[The Peace Negotiations by Robert Lansing]@TWC D-Link bookThe Peace Negotiations CHAPTER XVIII 25/26
It is true he did not disclose his intentions to the Commissioners, but he did express a wish for their advice and he directed me to confer with the Japanese and obtain their views.
Just why he adopted this course, for him unusual, I do not know unless he felt that so far as the equity of China's claim was concerned we were all in agreement, and if there was to be a departure from strict justice he desired to have his colleagues suggest a way to do so.
It is possible, too, that he felt the question was in large measure a legal one, and decided that the illegality of transferring the German rights to Japan could be more successfully presented to the Japanese delegates by a lawyer.

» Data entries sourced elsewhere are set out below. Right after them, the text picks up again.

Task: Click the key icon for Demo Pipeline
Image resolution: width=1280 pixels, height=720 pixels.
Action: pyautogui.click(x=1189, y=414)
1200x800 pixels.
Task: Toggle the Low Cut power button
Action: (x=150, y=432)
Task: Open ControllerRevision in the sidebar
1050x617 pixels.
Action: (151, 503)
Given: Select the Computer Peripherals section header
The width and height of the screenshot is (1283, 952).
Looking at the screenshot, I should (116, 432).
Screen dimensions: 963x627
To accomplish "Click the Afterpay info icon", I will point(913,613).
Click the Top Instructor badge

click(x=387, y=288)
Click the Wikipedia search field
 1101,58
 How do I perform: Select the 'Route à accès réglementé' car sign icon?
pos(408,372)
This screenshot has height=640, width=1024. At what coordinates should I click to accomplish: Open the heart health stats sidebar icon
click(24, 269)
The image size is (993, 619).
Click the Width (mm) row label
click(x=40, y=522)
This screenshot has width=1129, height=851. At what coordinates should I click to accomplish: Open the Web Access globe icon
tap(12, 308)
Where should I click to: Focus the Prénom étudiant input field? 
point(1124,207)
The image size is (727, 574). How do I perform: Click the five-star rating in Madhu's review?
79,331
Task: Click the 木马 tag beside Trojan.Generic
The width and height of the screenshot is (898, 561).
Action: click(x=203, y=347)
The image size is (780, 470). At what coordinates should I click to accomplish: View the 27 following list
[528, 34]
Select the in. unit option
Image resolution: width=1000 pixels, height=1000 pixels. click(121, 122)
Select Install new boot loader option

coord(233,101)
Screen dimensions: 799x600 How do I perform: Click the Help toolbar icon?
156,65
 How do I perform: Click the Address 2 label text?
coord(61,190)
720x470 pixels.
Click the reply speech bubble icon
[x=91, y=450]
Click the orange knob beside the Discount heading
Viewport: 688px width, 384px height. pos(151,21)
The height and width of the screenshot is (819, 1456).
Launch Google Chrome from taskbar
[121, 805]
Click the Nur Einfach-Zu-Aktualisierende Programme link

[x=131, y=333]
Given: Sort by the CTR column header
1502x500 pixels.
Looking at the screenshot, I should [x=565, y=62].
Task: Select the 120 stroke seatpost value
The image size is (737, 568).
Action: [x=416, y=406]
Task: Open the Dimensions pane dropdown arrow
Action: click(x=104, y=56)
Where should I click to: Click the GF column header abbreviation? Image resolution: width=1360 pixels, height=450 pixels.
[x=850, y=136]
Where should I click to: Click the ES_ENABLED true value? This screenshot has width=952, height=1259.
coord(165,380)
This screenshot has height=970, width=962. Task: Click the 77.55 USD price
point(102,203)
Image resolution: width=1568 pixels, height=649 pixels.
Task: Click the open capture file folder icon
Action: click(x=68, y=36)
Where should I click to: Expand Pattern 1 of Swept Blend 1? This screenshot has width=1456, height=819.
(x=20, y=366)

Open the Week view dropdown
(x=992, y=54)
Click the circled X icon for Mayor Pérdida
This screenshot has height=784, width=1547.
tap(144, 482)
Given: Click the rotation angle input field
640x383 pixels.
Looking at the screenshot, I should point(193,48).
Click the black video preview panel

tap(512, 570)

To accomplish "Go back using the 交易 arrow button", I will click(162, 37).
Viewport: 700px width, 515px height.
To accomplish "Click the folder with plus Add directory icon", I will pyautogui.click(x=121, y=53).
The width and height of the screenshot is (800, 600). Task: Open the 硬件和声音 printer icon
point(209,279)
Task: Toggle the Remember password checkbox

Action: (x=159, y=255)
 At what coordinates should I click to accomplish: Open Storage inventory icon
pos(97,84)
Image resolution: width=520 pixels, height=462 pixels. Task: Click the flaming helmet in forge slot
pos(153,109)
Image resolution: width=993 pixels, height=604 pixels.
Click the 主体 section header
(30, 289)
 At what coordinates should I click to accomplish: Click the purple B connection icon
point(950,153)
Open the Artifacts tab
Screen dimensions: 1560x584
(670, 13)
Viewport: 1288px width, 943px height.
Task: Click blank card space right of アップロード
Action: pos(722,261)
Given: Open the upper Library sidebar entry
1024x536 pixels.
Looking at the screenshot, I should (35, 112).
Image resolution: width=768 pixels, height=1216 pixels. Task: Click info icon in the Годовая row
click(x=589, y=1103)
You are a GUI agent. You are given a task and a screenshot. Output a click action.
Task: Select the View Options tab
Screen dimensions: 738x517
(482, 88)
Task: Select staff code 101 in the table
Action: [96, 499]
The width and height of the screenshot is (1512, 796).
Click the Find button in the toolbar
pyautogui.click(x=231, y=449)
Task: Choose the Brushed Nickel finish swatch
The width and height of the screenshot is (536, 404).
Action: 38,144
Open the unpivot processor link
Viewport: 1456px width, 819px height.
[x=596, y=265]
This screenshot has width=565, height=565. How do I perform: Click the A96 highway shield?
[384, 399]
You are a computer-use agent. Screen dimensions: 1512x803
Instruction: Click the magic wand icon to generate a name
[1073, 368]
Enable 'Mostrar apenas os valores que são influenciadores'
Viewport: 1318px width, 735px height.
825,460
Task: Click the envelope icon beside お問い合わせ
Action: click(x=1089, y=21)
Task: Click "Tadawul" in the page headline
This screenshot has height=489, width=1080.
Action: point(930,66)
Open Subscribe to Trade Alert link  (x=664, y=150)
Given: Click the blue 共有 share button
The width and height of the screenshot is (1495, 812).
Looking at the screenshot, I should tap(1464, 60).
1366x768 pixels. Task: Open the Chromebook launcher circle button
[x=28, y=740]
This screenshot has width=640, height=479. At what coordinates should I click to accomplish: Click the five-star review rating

In any event, in this particular case he adopted a course more in accord with established custom and practice than he did in any other of the many perplexing and difficult problems which he was called upon to solve during the Paris negotiations, excepting of course the subjects submitted to commissions of the Conference.
As has been shown, Mr. Wilson did not follow the advice of the three Commissioners given him in General Bliss's letter, but that does not detract from the noteworthiness of the fact that in the case of Shantung he sought advice from his Commissioners. This ends the account of the Shantung Settlement and the negotiations which led up to it.